Although some of the typical MapReduce computations such as distributed sorting and information retrieval consume very large data sets, many iterative applications we encounter operate on moderately sized data sets which can fit into the distributed memory of the computation clusters. This observation led us to explore the idea of using long running map/reduce tasks similar to the long running parallel processes in many MPI applications which last throughout the life of the computation. The long running (cacheable) map/reduce tasks allow map/reduce tasks to be configured with static data and use them without loading again and again in each iteration. Current MapReduce implementations such as Hadoop and DryadLINQ do not support this behavior and hence they initiate new map/reduce tasks and load static data in each iteration incurring considerable performance overheads.
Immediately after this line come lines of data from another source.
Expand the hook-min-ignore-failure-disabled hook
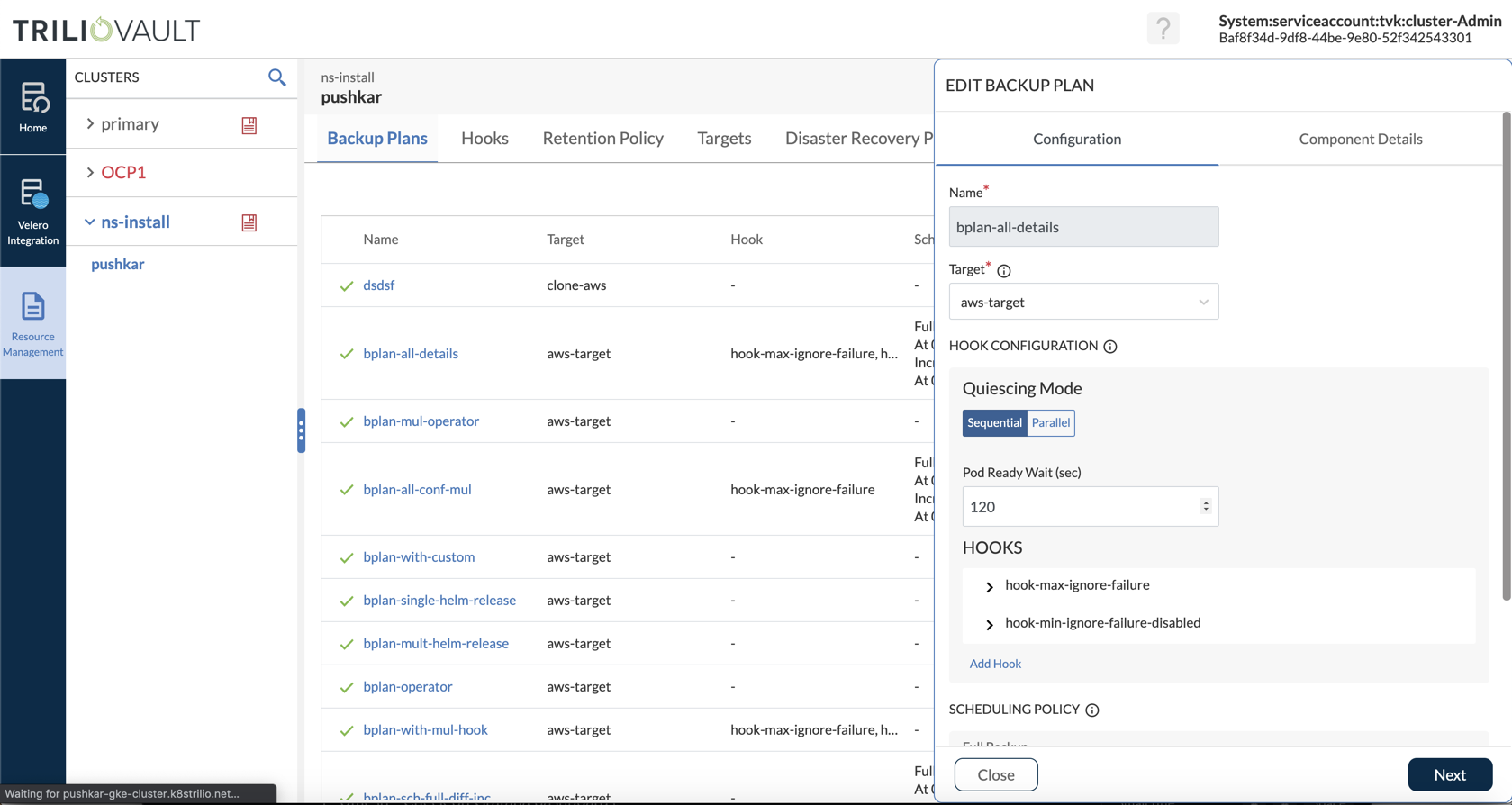The width and height of the screenshot is (1512, 805). click(x=990, y=625)
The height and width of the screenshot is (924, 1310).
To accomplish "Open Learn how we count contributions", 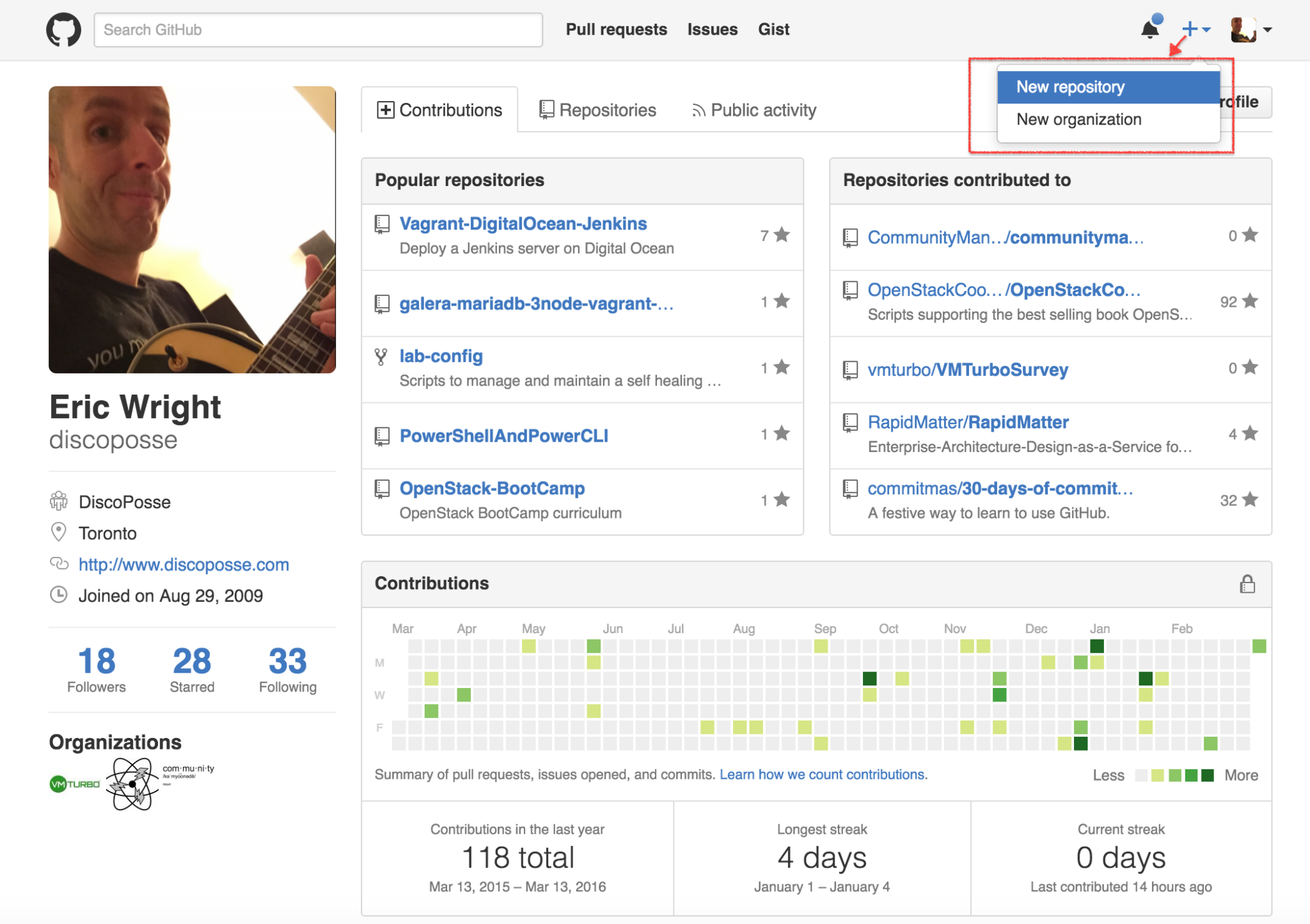I will point(823,774).
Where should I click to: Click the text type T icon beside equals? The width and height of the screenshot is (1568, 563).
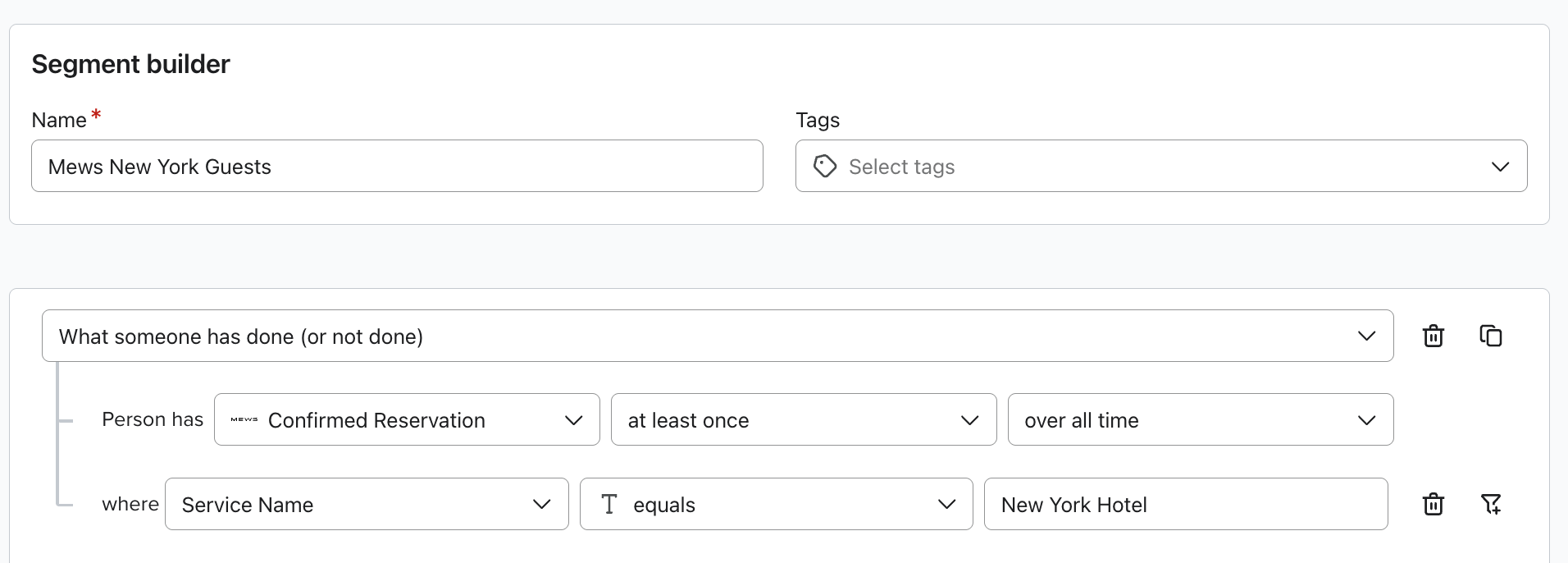(609, 504)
Supports "side-effect-free" Programming
By supporting long running map/reduce tasks Twister does not encourage users to store state information in the map/reduce tasks violating the "side-effect-free" nature of the map/reduce computations rather achieving considerable performance gains by caching the static data across map/reduce tasks. The framework does not guarantee the use of same set of map/reduce tasks (objects) throughout the life of the iterative computation.
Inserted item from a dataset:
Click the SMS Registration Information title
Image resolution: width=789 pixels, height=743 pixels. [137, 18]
Combine step as a Further Reduction
Twister also introduce an optional reduction phase named "combine", which is another reduction phase that can be used to combine the results of the reduce phase into a single value. The user program and the combine operation run on a single process space allowing its output directly accessible to the user program. This enables the user to check conditions based on the output of the MapReduce computations.
Uses Pub/Sub Messaging
Twister uses pub/sub messaging for all the communication/data transfer requirements which eliminates the overhead in transferring data via file systems as in Hadoop or DryadLINQ. The output <Key,Value> pairs produced during the map stage get transferred directly to the reduce stage and the output of the reduce stage get transferred directly to the combined stage via the pub-sub broker network. Currently Twister uses publish-subscribe messaging capabilities of NaradaBrokering messaging infrastructure, but the framework is extensible to support any other publish-subscribe messaging infrastructure such as Active MQ .
Data Access via Local Disks
We provide two mechanisms to access data in Twister; (i) from the local disk of the computer nodes, (ii) directly from the pub-sub infrastructure. For the simplicity of the implementation, we provide a file based data access mechanism for the map/reduce tasks. Unlike Hadoop, twister does not come with the built in file system. Instead it provides a tool to manage the data across these distributed disks. Apart from the above the use of streaming enables Twister to support features such as directly sending input <Key,Value> pairs for the map stage from the user program and configuring map/reduce stages using the data sent from the user program. The above figure shows the programming model of Twister and how iterative MapReduce computations are executed using it.
Fault Tolerance [Working progress]
Providing fault tolerance support for iterative computations with Twister is currently under development.